So far, the scariest thing about being pregnant has been this impending need to let go.
Now, for a lot of people that may sound like a simple and rather exciting thing. Just… let go.
I started the whole thing out with the very best of intentions, particularly after seeing this interview with Jen Garner. You know Jen, right? Effortlessly nailing motherhood in every paparazzi snapshot since I don’t know when.
Sounds easy, right? It is, when you don’t need to think about it. You think oh, I’ll deal with that later, or, I’ll just take it as it comes. Until it all starts coming at you and you need to start making decisions.
Letting go of my body as a small alien slowly settles in and starts commandeering it, sending regular functionality running for the hills, that’s been gradual so no real stress there. However, the whole getting dressed for work thing has become a bit more of a challenge as things that were appropriate with tights no longer are. Realising that this body can’t (and, arguably, shouldn’t) try to maintain the same pace of daily life as it did before has also snuck up on me a little, and I’m not as big a fan of naps as I once was. Tricky.

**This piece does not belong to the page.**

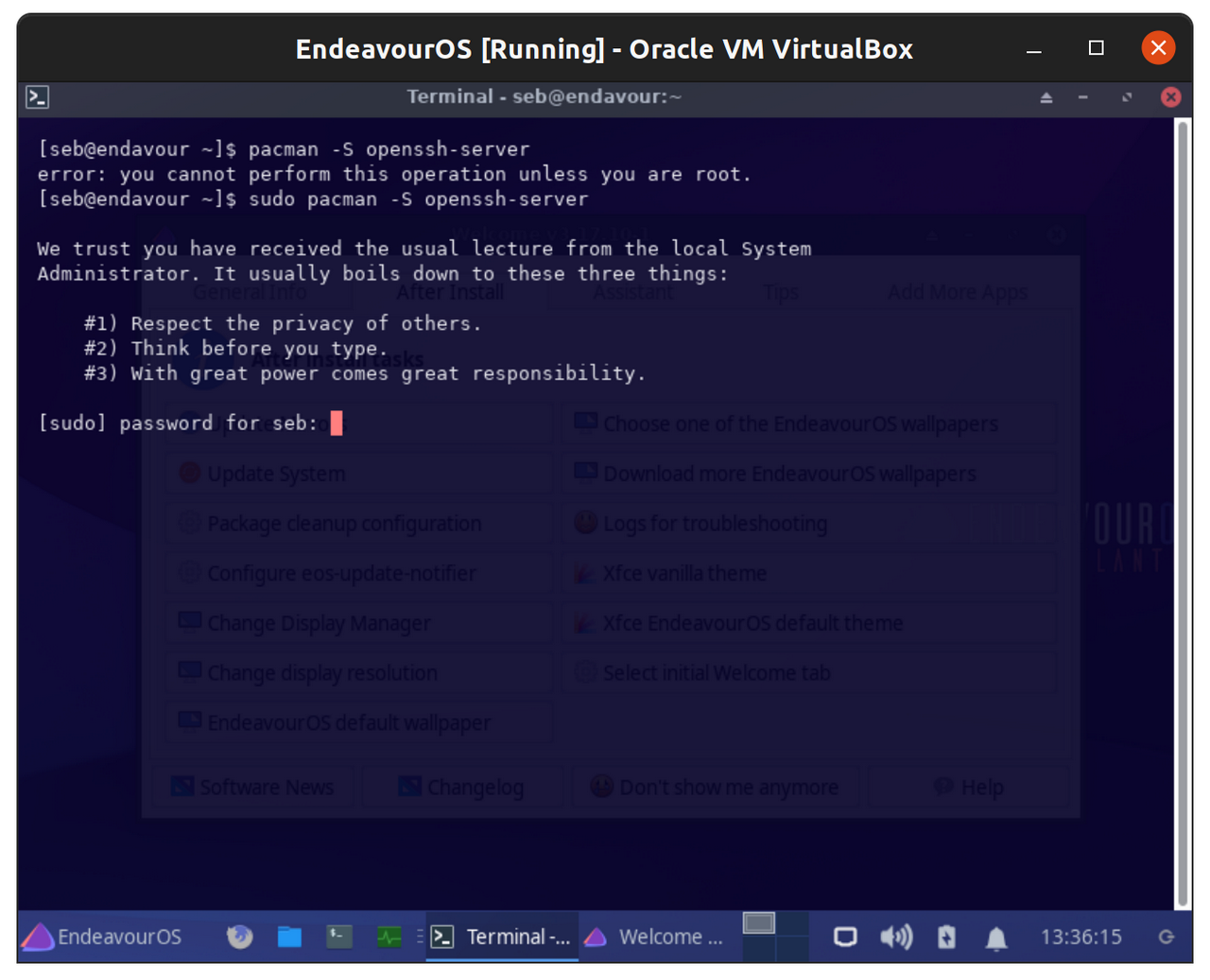Bring the Welcome window to front
This screenshot has height=980, width=1210.
tap(654, 937)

Realising that, in a few short months, there will be no choice but to let go of work – pass it over or let what’s going to happen, happen, in your absence. That, coupled with the realisation that leaving work to head home ‘when I’m done’ will be a thing of the past and ‘bed time’ will not be a thing I determine anymore – those things make it all a little more real.
The rest, the real mom-stuff like which brands to use and what our birth plan is and which angle we’ll change his butt from – that we will 100% be winging. We’ll be prepared, but we’ll be winging it.
Jen wasn’t kidding when she said that there is so much advice, though. My word there is a lot of it. People are pushy, and certain and cast rather judgmental eyes over this way when I share how ‘unprepared’ we really are. “You must have”, “You must do”, “If you don’t XYZ, you will never sleep / breathe / walk / eat again. You just won’t cope.”
Perhaps the scariest thing of all is wondering how you are meant to know all of the things that moms just seem to know. And how do you know what you’re meant to know and what you’ll figure out? There are books, yes, but surely the rest can’t be all ‘instinct’? I have heard that it’s one of life’s greatest questions, but it’s scaring the heck out of me. I’m sure we’ll learn by doing, but at what cost?
Let me be the first to say that I occasionally get wrapped up in it all and PANIC, and ask the mamas of the world how you let go and just go went with it? Or am I overthinking this whole thing and will there, in fact, be no time for thinking once the small human in?
For now, if you need me, I’ll be trying to channel my inner Jen. Clutching anxiously to this cup of rooibos tea.